Fantasia Film Festival Screening – Rowan (Lee Marshall) is exhausted. She can’t ever seem to get enough sleep, and is plagued by night terrors and sleep paralysis. When her coworker Emily (Lauren Beatty) invites her up to her family’s cabin in the woods for the weekend, Rowan jumps at the chance. It’s a little awkward – Rowan doesn’t know Emily or her fiance, Brendan (Aris Tyros) that well. Sure, Rowan and Emily have a friendly rapport and have had moments of bonding, but a weekend with your coworker and her fiance seems a little more intimate than all that. Add to that Emily’s sweet but strange penchant for mothering Rowan, and Rowan’s feeling ill nearly as soon as they arrive, and the creepy feelings of discomfort sneak in early in this weekend getaway.
After more than enough to drink, and some middle-of-the-night caregiving from Emily, Rowan wakes up feeling less than great, compounded by the frightening and disturbed night’s sleep she got. Things are hazy, and somehow both dreamy and nightmarish. She’s grappling with her anxieties, her feelings of belonging, and her immense jealousy. All she wants is what Emily and Brendan have. Brendan and Rowan spend some time up late chatting, much to Emily’s dismay, and it isn’t until Brendan points it out that Rowan realizes she has a deep cut on her left arm. As events unfold and Emily’s pushy “nurturing”, nursing nature begins to frighten Rowan, she begins to suspect the worst. Emily must be stealing her blood. She’s a vampire. Or some kind of freak with a fetish. It makes sense – she’s too perfect to be real. Too stoic, too pretty, too put together. Rowan grapples with reality, and with her failing health, as the truth begins to come out not just about Emily, but about Rowan’s true intentions in spending the weekend in the woods.
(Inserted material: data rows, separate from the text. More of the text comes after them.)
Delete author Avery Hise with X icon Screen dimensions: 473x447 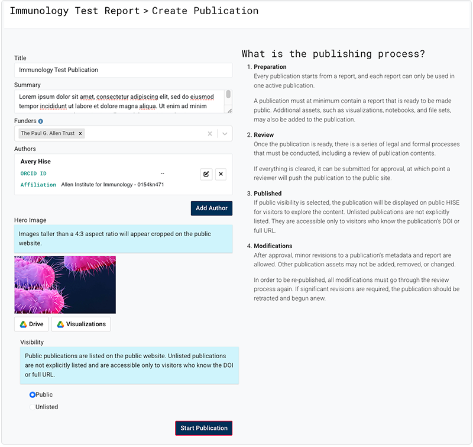pyautogui.click(x=221, y=174)
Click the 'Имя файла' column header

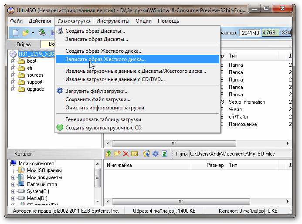click(119, 165)
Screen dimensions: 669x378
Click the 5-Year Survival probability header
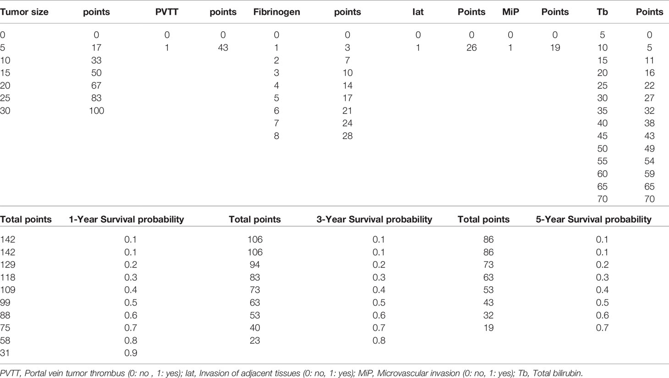pyautogui.click(x=593, y=220)
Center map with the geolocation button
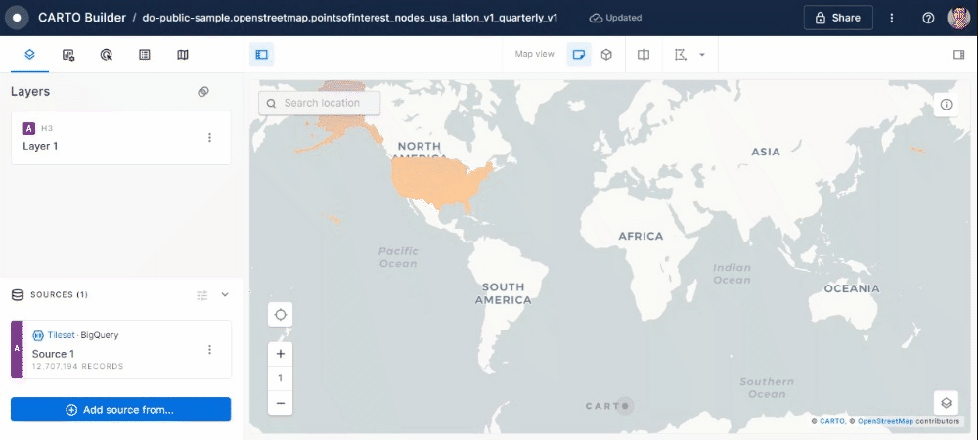Screen dimensions: 978x440 (x=281, y=315)
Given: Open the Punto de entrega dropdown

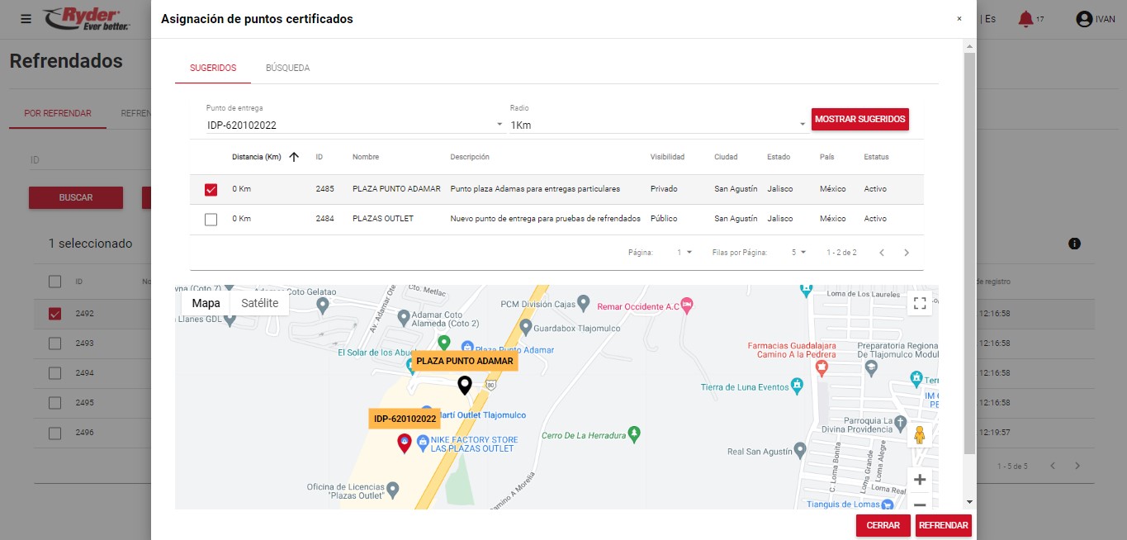Looking at the screenshot, I should (355, 125).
BLEED WITH ME is what I’d call an extreme micro-budget success. Armed with three actors and a cabin in the woods, writer and director Amelia Moses creates a palpably disturbed and disturbing atmosphere. For a film titled Bleed with Me, there’s very little of the actual substance itself, which allows us to focus on the intimate, quiet story. I’m always refreshed by a horror film that truly relies on psychological horror, rather than resorting to jump scares or shock tactics (Which have a place, just not in movies like this). While Emily and Rowan may be having identity crises on their own, BLEED WITH ME knows precisely what it is and commits to it with gusto.
BLEED WITH ME is a refreshing take on the feminist horror feature – not resorting to the usual tricks, while alluding to where it could go. Just as Rowan’s imagination runs wild with her assumptions and suspicions about Emily, our imaginations are allowed to run wild with what could, or might, or will happen. Deliciously suspenseful, and not pandering or overwrought, BLEED WITH ME is a credit to its genre, a credit to female filmmakers, and a credit to the micro-budget feature.
Remarkably timely, this film highlights what isolation, time stuck with only one person, and severe paranoia can do to a person. In a mood that highlights so much of 2020, especially here in the United States, everything feels equally surreal and too real – like a horrific, but somehow beautiful nightmare. Ambiguity is an asset for BLEED WITH ME, and I’m curious to see the different reads that viewers will give this trip of a tale.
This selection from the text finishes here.